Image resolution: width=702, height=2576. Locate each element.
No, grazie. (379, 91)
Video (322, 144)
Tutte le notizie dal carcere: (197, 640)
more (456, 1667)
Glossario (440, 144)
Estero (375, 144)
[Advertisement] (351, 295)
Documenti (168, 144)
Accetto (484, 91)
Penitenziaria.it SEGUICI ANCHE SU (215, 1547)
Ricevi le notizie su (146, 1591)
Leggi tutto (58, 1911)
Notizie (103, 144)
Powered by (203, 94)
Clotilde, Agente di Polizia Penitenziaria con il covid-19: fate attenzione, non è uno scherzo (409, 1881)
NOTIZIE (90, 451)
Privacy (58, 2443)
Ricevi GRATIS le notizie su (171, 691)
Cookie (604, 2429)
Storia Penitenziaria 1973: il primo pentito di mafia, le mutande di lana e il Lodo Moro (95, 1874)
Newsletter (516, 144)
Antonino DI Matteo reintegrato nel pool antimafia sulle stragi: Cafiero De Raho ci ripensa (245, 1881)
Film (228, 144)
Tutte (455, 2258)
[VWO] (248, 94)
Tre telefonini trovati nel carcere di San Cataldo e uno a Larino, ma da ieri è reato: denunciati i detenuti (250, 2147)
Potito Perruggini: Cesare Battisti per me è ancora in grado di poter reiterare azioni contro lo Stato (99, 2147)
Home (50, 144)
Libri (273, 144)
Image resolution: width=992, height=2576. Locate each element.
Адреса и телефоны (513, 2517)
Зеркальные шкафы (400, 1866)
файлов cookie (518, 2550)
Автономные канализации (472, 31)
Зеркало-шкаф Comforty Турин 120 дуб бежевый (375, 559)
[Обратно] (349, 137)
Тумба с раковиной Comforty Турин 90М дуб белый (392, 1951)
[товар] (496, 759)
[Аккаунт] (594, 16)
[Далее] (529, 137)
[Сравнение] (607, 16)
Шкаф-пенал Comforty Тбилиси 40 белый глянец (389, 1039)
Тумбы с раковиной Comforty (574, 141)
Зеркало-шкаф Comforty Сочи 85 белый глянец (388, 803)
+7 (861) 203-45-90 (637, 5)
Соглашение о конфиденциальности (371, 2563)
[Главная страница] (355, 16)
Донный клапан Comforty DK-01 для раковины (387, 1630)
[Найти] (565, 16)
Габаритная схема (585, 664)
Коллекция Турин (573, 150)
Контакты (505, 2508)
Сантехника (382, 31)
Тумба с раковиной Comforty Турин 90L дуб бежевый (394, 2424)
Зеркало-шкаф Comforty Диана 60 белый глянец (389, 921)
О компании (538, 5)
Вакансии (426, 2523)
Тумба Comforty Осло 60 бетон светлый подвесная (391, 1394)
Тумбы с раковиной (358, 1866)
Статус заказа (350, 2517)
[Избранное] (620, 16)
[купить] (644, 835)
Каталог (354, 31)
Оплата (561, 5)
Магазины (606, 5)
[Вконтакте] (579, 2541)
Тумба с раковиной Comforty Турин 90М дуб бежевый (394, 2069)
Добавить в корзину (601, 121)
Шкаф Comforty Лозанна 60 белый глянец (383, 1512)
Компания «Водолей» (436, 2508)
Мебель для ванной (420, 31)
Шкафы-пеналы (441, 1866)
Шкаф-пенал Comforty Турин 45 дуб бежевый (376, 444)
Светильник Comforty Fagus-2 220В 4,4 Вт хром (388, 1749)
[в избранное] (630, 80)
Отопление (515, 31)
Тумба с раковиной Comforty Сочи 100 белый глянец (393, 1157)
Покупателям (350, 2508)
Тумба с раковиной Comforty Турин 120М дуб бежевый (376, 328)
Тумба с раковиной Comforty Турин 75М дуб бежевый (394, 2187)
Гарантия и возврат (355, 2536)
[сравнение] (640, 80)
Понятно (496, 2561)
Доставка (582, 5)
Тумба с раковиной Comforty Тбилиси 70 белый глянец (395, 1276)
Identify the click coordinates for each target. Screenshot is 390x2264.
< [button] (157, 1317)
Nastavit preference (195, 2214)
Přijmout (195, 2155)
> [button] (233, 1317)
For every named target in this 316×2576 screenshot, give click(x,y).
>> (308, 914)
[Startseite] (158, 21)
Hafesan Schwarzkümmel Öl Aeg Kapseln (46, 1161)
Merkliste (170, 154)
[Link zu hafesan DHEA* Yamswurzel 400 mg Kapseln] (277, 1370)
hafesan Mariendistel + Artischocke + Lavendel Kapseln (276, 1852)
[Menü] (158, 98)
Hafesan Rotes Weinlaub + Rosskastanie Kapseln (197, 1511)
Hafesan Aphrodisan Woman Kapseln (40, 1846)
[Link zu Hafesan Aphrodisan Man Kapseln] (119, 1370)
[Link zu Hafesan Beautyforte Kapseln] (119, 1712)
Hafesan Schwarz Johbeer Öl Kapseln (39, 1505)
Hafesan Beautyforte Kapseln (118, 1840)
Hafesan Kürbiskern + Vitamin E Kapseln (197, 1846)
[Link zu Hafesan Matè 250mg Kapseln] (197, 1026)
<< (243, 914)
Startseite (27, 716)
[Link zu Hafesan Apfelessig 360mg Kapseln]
● ● ●
§ **Exercise**
Retype, in the same exact form, the lines of the material above from the line holding "Магазины (606, 5)" through the line holding "Доставка (582, 5)".

§ **Output of the exercise**
Магазины (606, 5)
[Вконтакте] (579, 2541)
Тумба с раковиной Comforty Турин 90М дуб бежевый (394, 2069)
Добавить в корзину (601, 121)
Шкаф Comforty Лозанна 60 белый глянец (383, 1512)
Компания «Водолей» (436, 2508)
Мебель для ванной (420, 31)
Шкафы-пеналы (441, 1866)
Шкаф-пенал Comforty Турин 45 дуб бежевый (376, 444)
Светильник Comforty Fagus-2 220В 4,4 Вт хром (388, 1749)
[в избранное] (630, 80)
Отопление (515, 31)
Тумба с раковиной Comforty Сочи 100 белый глянец (393, 1157)
Покупателям (350, 2508)
Тумба с раковиной Comforty Турин 120М дуб бежевый (376, 328)
Тумба с раковиной Comforty Турин 75М дуб бежевый (394, 2187)
Гарантия и возврат (355, 2536)
[сравнение] (640, 80)
Понятно (496, 2561)
Доставка (582, 5)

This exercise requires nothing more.